Para cuando llegamos al cabo de la calle Treinta y uno, donde desemboca en R Street, delante, las enormes verjas de hierro de la mansión Dumbarton Oaks ya estaban abiertas. El amplio camino de entrada ascendía cuesta arriba entre los gigantescos robles que llegaban hasta los escalones aún más empinados por los que se accedía al edificio. Al franquear las verjas, a la derecha, en la pequeña taquilla para adquirir las entradas, nos dieron un plano del parque de seis hectáreas de superficie y un folleto que explicaba parte de la historia del lugar. Le di ambas cosas a Vartan.
—¿Por qué escondería tu madre algo en un lugar tan conocido, a la vista de todo el mundo? —me susurró al oído.
—No estoy segura de que esté aquí dentro exactamente —le dije—. En su mapa sólo aparece una flecha que señala hacia las verjas y que conduce a los terrenos, lo que me lleva a sospechar que cualquier cosa que escondiera aquí mi madre, estará en algún lugar del parque en vez de en el interior de la casa o en cualquier otro edificio.
—Puede que no —dijo Vartan, que acababa de fijarse en algo del folleto—. ¿Por qué no le echas un vistazo a esta foto?
En la solapa interior del folleto aparecía la ilustración de un colorido tapiz con la figura de una mujer rodeada de lo que parecían querubines y ángeles, todos con halos. La mujer del centro parecía estar dando regalos de Navidad a la multitud, y bajo su imagen había una leyenda en griego.
—
Hestia Polyolbos
—dijo Vartan, y acto seguido tradujo—: «Colmada de bendiciones».
—¿
Hestia
? —repetí.
—Al parecer, es la diosa griega más antigua —dijo Vartan—, la diosa del fuego. Es casi tan antigua como Agni en la India. Aquí dice que este tapiz es una pieza única, hecho en Egipto a principios del período bizantino en el siglo IV y obra maestra de esta colección, pero eso es más extraordinario aún, porque Hestia casi nunca aparece representada en ningún sitio. Como Yahvé, sólo ha aparecido alguna vez como el fuego en sí. Es el
focus
, es decir, el centro, el hogar de una casa, o lo que es aún más importante, de una ciudad.

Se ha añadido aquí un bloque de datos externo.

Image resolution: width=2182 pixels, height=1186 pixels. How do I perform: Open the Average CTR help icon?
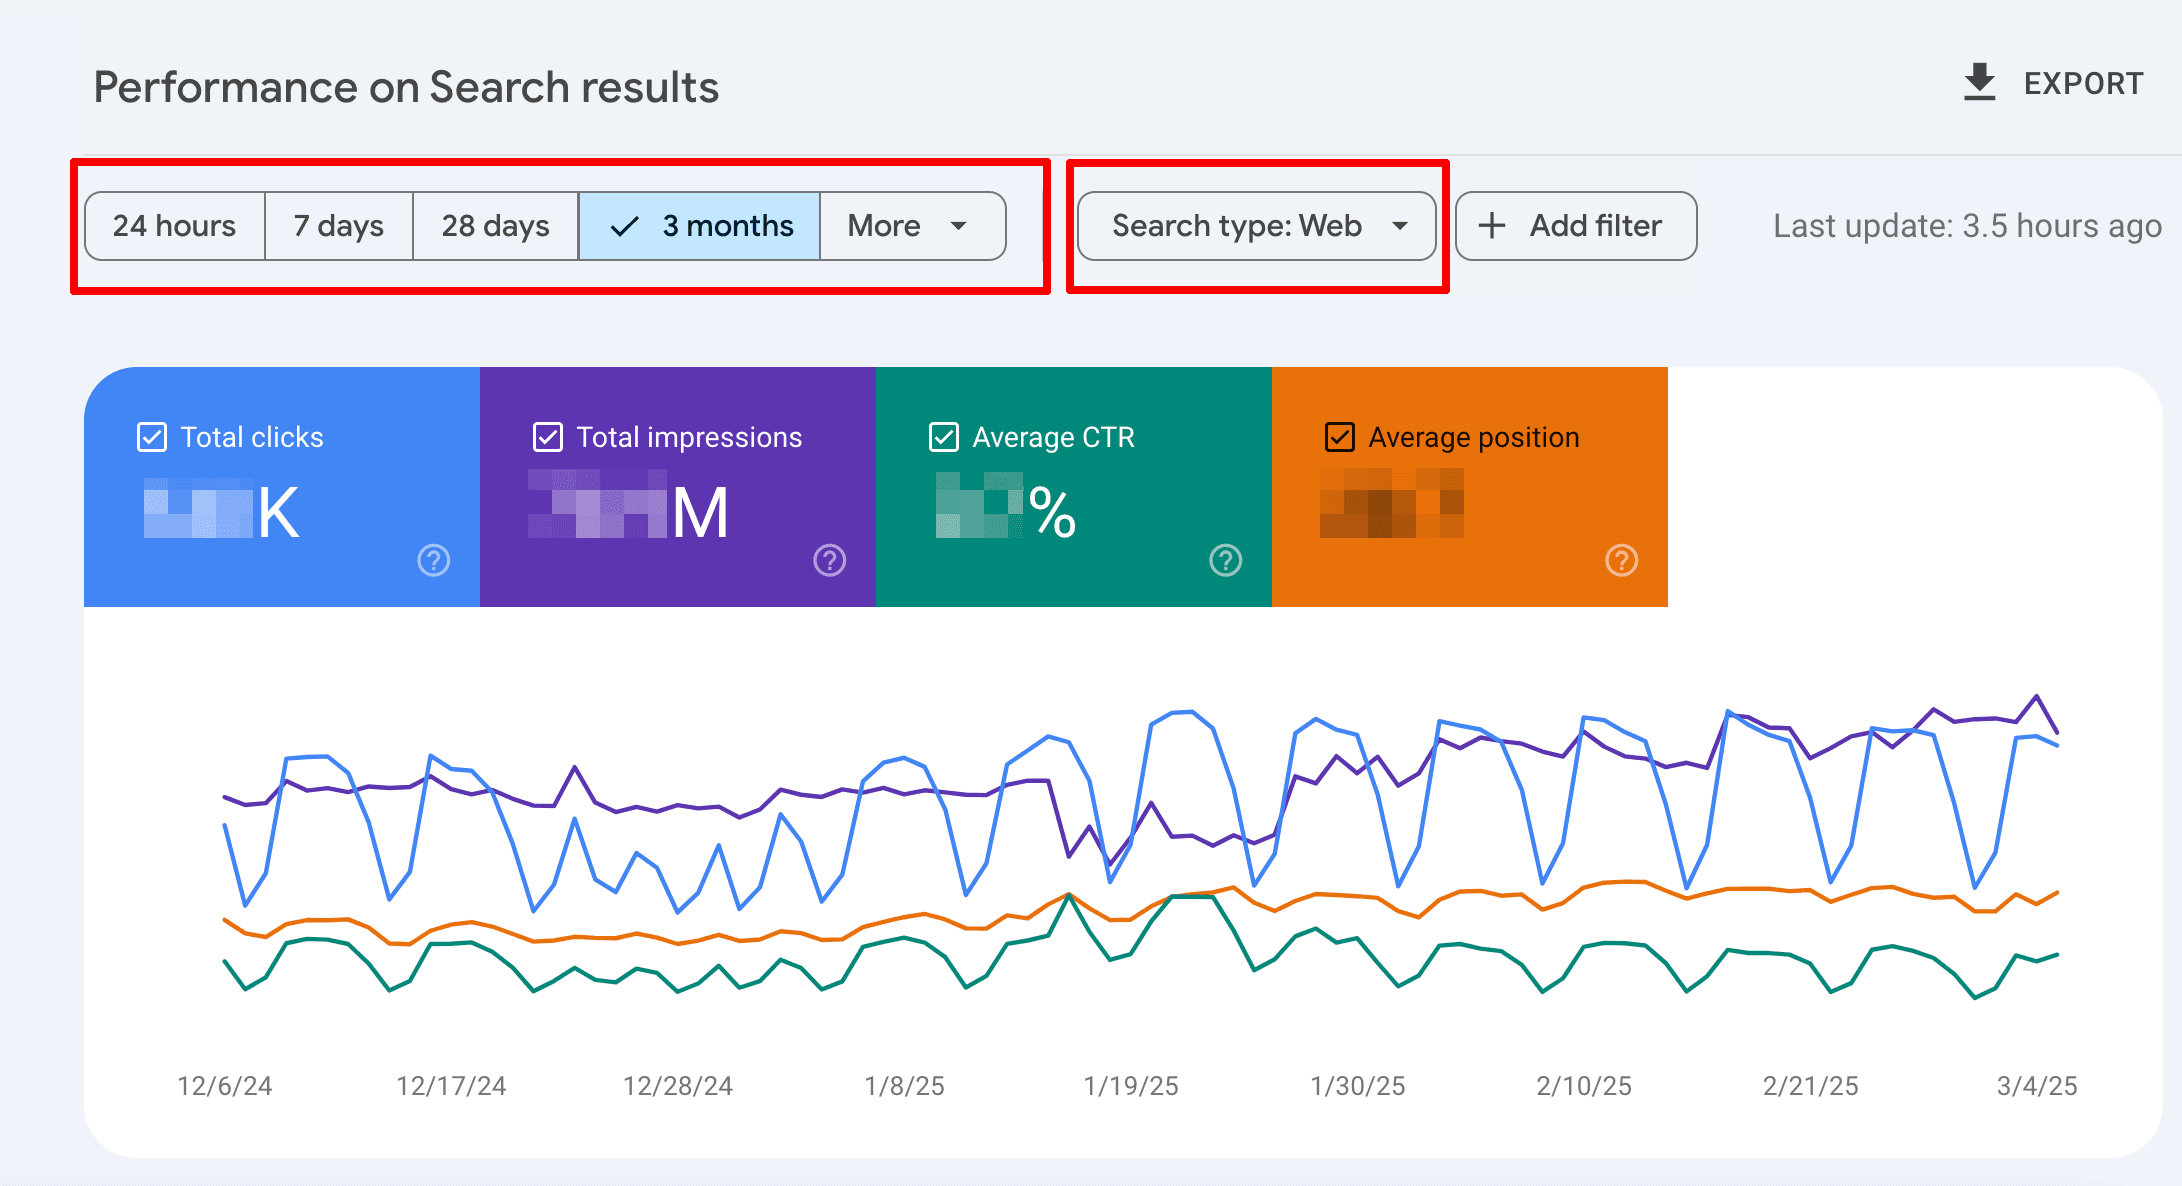[x=1225, y=561]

Me lanzó una mirada muy elocuente.
—De acuerdo —accedí—. Entremos primero y echemos un vistazo.
La mansión, el invernadero y la sala bizantina estaban completamente desiertos. Aunque ya era por la tarde, parecíamos los más tempraneros.
La primera impresión al ver aquel tapiz de lana fue de que se trataba de algo extraordinario. Medía dos metros de alto por uno y medio de ancho y emanaba unos colores surrealistas: no sólo rojo, azul, dorado y amarillo, sino verdes de todas las tonalidades, desde el más oscuro al más claro, azafrán, calabaza, gris ceniza y azul medianoche. Saltaba a la vista que aquella hermosa reina antigua estaba relacionada de algún modo con la otra Reina que estábamos buscando, pero ¿de qué modo?
Vartan leyó en voz alta la información del catálogo que había al lado:
—«Jóvenes, alabad a Hestia, la más antigua de las diosas». Esa era la invocación a su oración. Parece ser que este es un icono que se utilizaba en las plegarias, como esa Virgen Negra de Kazan de la que hemos leído. Dicen que Hestia era la diosa que presidía cada
prytaneum
, el hogar común donde ardía la llama eterna en el corazón de todas las ciudades de la Antigua Grecia.